News - 29 aprile 2026, 12:00

Viaggiare nell’era degli algoritmi!

Tra algoritmi predittivi, overbooking e competizione digitale, il mercato è sempre più guidato dai dati e dalle strategie di ottimizzazione dei ricavi.

Viaggiare nell’era degli algoritmi!

Bentornati al nostro appuntamento settimanale dedicato al turismo. Oggi analizziamo le dinamiche alla base della forte variabilità dei prezzi nel settore, tra algoritmi predittivi, overbooking e competizione digitale nei mercati del trasporto aereo e dell’ospitalità.
Nel giro di poche ore, il prezzo di un volo può raddoppiare.
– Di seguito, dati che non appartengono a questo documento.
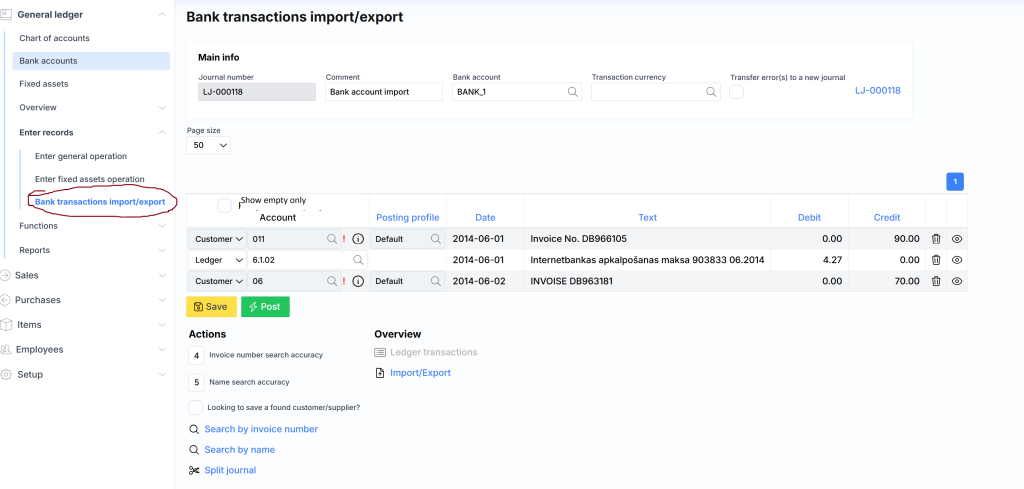Viewport: 1024px width, 489px height.
Task: Delete the Invoice No. DB966105 row
Action: (936, 239)
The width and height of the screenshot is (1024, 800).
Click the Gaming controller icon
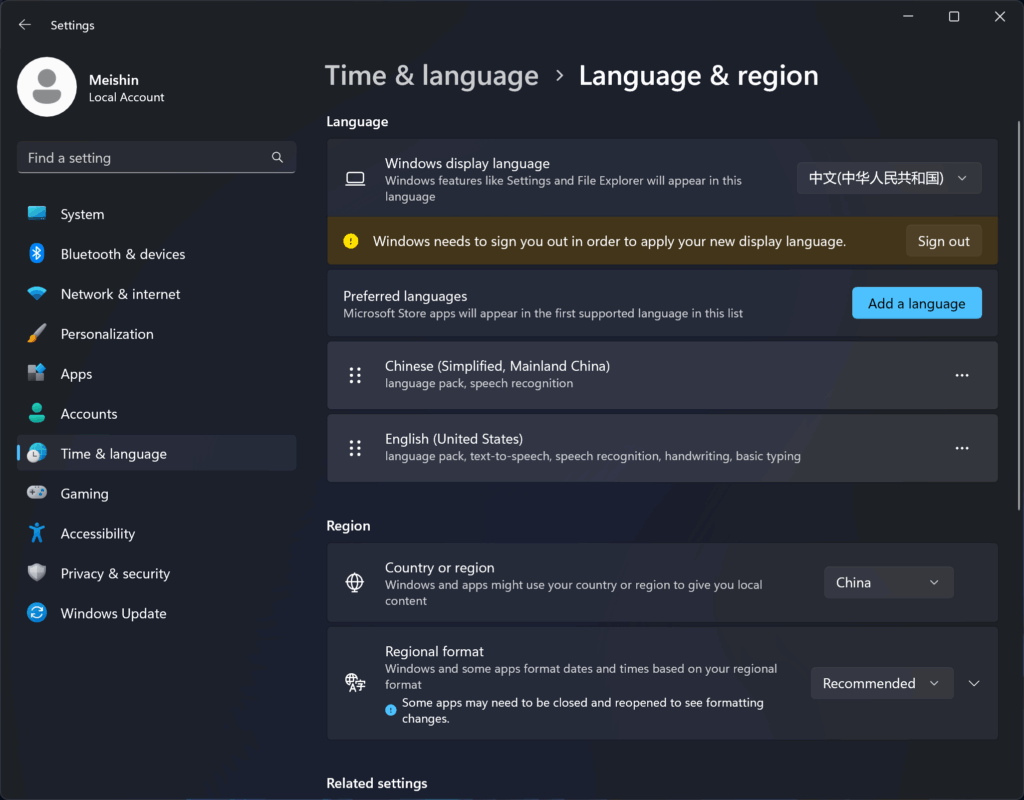point(37,493)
Una stanza d’albergo vista al mattino a 120 euro può salire a 175 la sera e poi ridiscendere il giorno dopo. 
Non è un errore, ma il risultato di sistemi avanzati che hanno reso il turismo uno dei settori più dinamici sul piano tariffario.
Oggi compagnie aeree e hotel utilizzano modelli che combinano strategia e tecnologia, come il revenue management e dynamic pricing
Il primo è una logica manageriale nata nel trasporto aereo e poi diffusa nell’ospitalità, con l’obiettivo preciso di vendere il prodotto giusto, al cliente giusto, al prezzo giusto, nel momento giusto.
Funziona perché si applica a beni “deperibili”; infatti, un posto aereo vuoto o una camera non venduta rappresentano ricavi persi per sempre. 
Per questo non si punta solo a vendere tutto, ma a massimizzare il ricavo complessivo.
Il dynamic pricing è lo strumento operativo che consente di modificare i prezzi in tempo reale adattandoli alla domanda. 
Le compagnie dividono i voli in classi tariffarie, appena vengono esauriti i posti più economici, si passa automaticamente a quelli più costosi.
Allo stesso modo, negli hotel, piattaforme come Booking o Expedia aggiornano continuamente le tariffe in base a occupazione, eventi e andamento delle prenotazioni.
Alla base ci sono algoritmi predittivi che analizzano dati in tempo reale. 
I prezzi variano in funzione di domanda e offerta, anticipo sulla partenza, stagionalità, eventi locali e comportamenti degli utenti
Non solo, anche il contesto digitale può incidere sulle offerte mostrate.
Un ruolo chiave lo gioca la gestione del rischio, di fatto le compagnie praticano overbooking per compensare le mancate presentazioni, mentre gli hotel modulano le tariffe per evitare camere invendute. 
Questo significa che il prezzo non riflette solo il valore del servizio, ma anche una previsione statistica sul comportamento dei clienti.
Le piattaforme online amplificano questa dinamica attraverso classifiche, promozioni e visibilità spingendo le strutture a essere sempre competitive, aumentando la volatilità dei prezzi. 
In un mercato così trasparente e interconnesso, anche piccole variazioni possono generare effetti immediati sulla domanda.
Il risultato è un mercato in continuo movimento, dove il prezzo non è più fisso ma varia costantemente. 
Capirne le logiche è ormai essenziale, sia per chi viaggia sia per chi opera nel settore, perché dietro ogni cifra si nasconde un sistema che calcola, prevede e si adatta in tempo reale.